You read my mind: speech decoding with AI

Written by Emma Hall (Digital Editor)

New research offers promising next steps in developing BCI technology for speech decoding and communication.

Have you heard of brain-computer interfaces (BCIs)?

In the past month, researchers have banded together to achieve huge milestones in BCIs, speech decoding and neuroprosthesis.

First up, UC San Francisco and UC Berkeley (both CA, USA) created a BCI that allowed a woman with severe limb and vocal paralysis to talk again through a digital avatar. The technology marks an enormous breakthrough, as while previous speech decoding research has shown promise in restoring communication through text generation, this is the first time that speech audio and facial expressions have also been decoded.

The whole system works using 253 electrodes placed on the area of the brain’s surface vital for speech.
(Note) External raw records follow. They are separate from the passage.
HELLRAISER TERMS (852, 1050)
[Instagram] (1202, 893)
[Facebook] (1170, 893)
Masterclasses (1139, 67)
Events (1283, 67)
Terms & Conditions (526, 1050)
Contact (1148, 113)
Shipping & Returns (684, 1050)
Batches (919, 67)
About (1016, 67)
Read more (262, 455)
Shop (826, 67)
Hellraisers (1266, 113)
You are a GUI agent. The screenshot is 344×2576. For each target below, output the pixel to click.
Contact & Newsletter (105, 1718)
These electrodes intercept brain signals travelling to the face, jaw, larynx and tongue, and were joined to several computers through a cable connecting to a port in the woman’s head. Using this set up, an AI system was trained to discern the woman’s unique brain activity patterns for speech through having her repeat various sentences from a 1024 word vocabulary.

When reconstructing speech, the voice was created using a speech synthesizer algorithm that was personalized to sound exactly like the woman’s voice prior to her paralysis (through a recording of her speaking). Facial-avatar animation was created using AI software that recreates facial movements, and merged with speech brain signals using machine learning, enabling muscle movements in the avatar’s jaw, lips and tongue, as well as expressions of sadness, surprise and happiness.
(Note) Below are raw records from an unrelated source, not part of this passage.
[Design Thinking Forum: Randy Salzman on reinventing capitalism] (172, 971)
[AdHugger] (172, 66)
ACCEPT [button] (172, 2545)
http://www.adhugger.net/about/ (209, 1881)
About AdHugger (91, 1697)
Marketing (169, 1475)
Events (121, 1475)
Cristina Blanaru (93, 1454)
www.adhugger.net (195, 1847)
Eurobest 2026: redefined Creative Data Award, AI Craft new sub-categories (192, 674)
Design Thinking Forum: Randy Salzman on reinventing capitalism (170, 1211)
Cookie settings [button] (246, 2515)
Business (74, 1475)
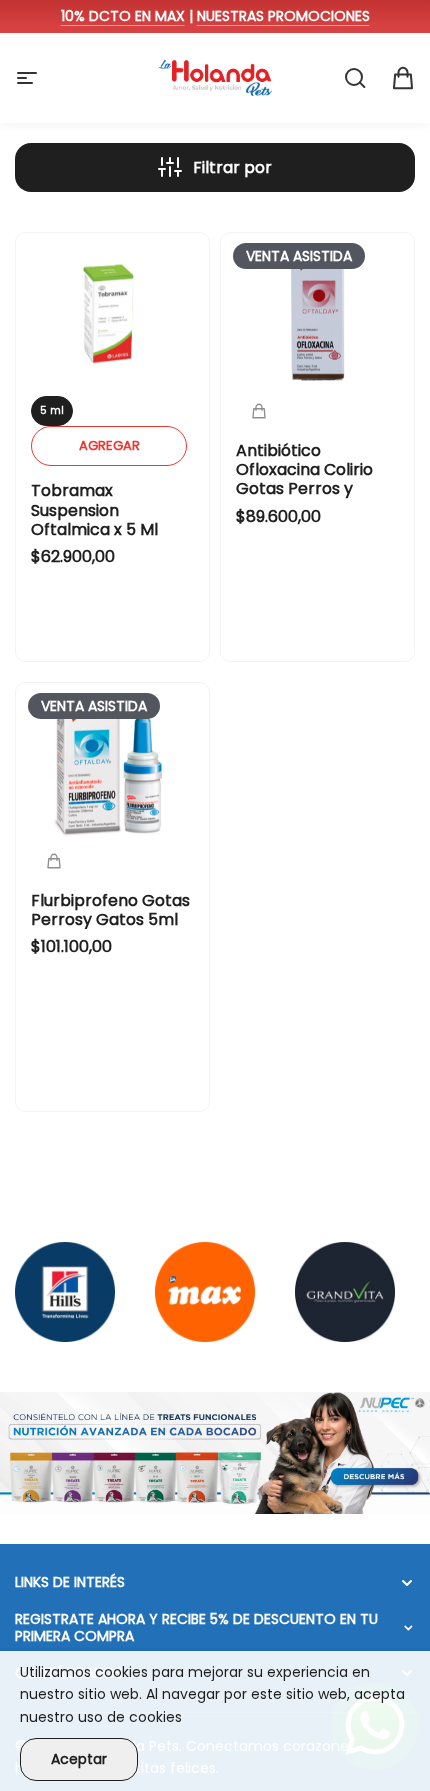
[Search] (355, 78)
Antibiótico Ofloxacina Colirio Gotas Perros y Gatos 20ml (304, 479)
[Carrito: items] (403, 78)
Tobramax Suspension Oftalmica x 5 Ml (94, 509)
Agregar (109, 445)
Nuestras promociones (283, 16)
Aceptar (79, 1759)
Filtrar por (232, 167)
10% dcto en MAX (123, 16)
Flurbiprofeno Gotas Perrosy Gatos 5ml (110, 910)
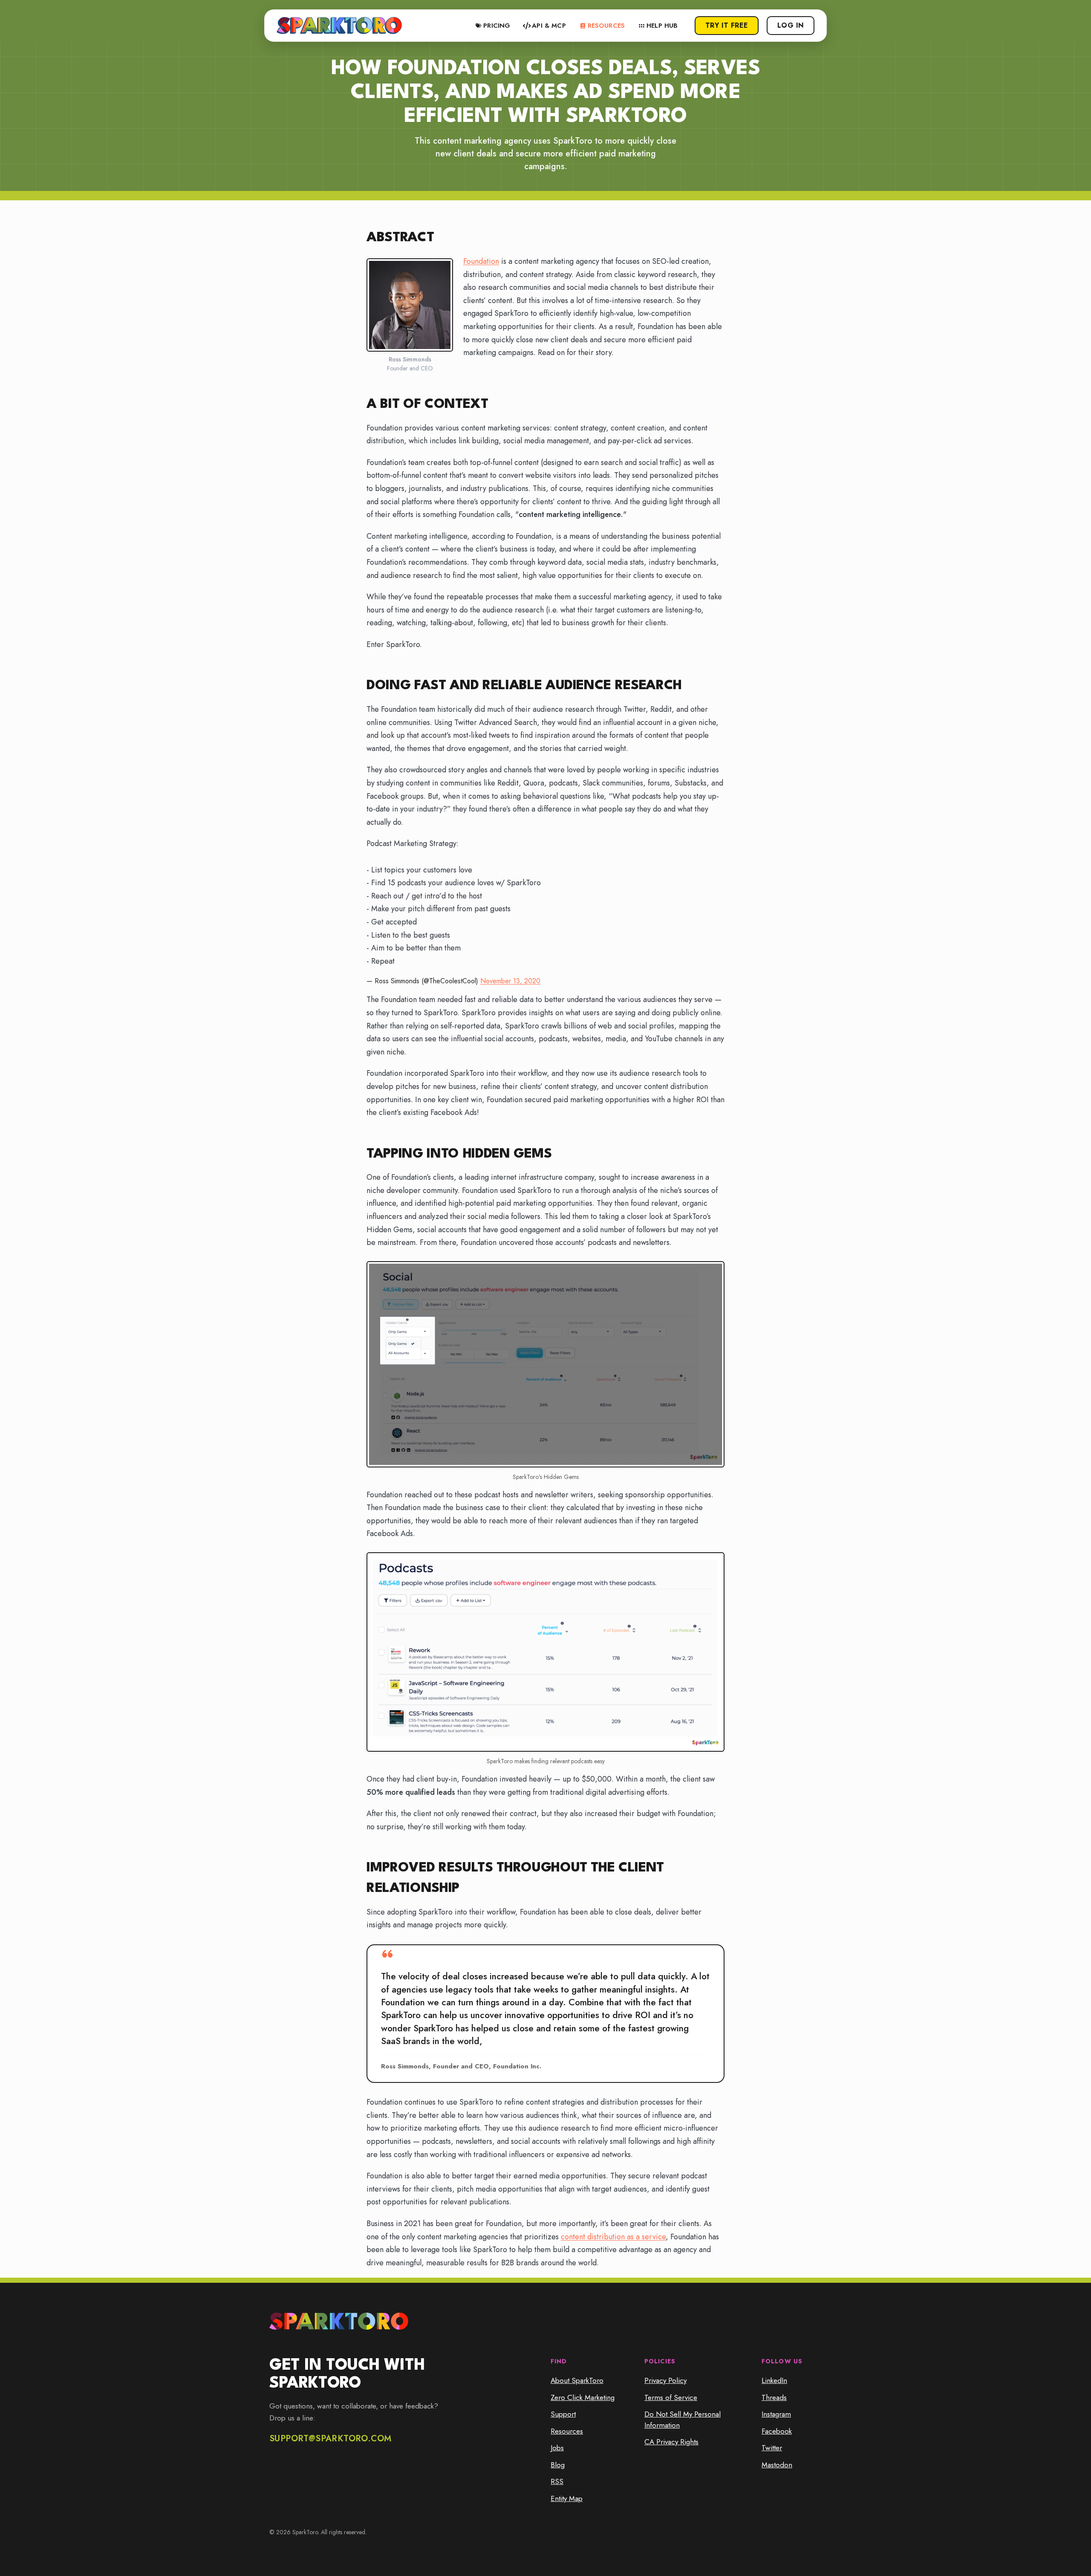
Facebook (777, 2431)
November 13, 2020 (510, 981)
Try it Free (726, 25)
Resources (567, 2431)
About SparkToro (577, 2380)
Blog (558, 2465)
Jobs (557, 2448)
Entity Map (567, 2498)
The system is a substantial upgrade to commercially available devices, more quickly translating brain signals into text at almost 80 words per minute. The team aims to create a wireless version of the system in the future, and hopes that this research will eventually lead to an FDA-approved system for speech decoding.

Next up we have a team of researchers from Radboud University (Nijmegen, Netherlands) and the UMC Utrecht (Netherlands), who also managed to translate brain signals into audible speech.

Unlike the previous study, this research was conducted on non-paralyzed volunteers with temporary brain implants. The volunteers’ brain activity was recorded while they voiced numerous words out loud, and AI models were used to directly map and translate brain activity into audible speech. Interestingly, these speech reconstructions sounded like the original speakers in their articulations and pronunciation.

Not only were the AI models highly accurate in synthesizing correct individual words (92–100% accuracy across participants), but the words were also communicated intelligibly and coherently, like a real voice.

UMC Utrecht researcher Julia Berezutskaya does, however, caution against some disadvantages: ‘In these experiments, we asked participants to say twelve words out loud, and those were the words we tried to detect. In general, predicting individual words is less complicated than predicting entire sentences. In the future, large language models that are used in AI research can be beneficial. Our goal is to predict full sentences and paragraphs of what people are trying to say based on their brain activity alone. To get there, we’ll need more experiments, more advanced implants, larger datasets and advanced AI models. All these processes will still take a number of years, but it looks like we’re heading in the right direction.’

Both studies provide a promising outlook for those suffering from speech loss after a neurological injury, which is devastating to communication and can lead to social isolation. For now, they represent the next steps in developing BCI devices for communication.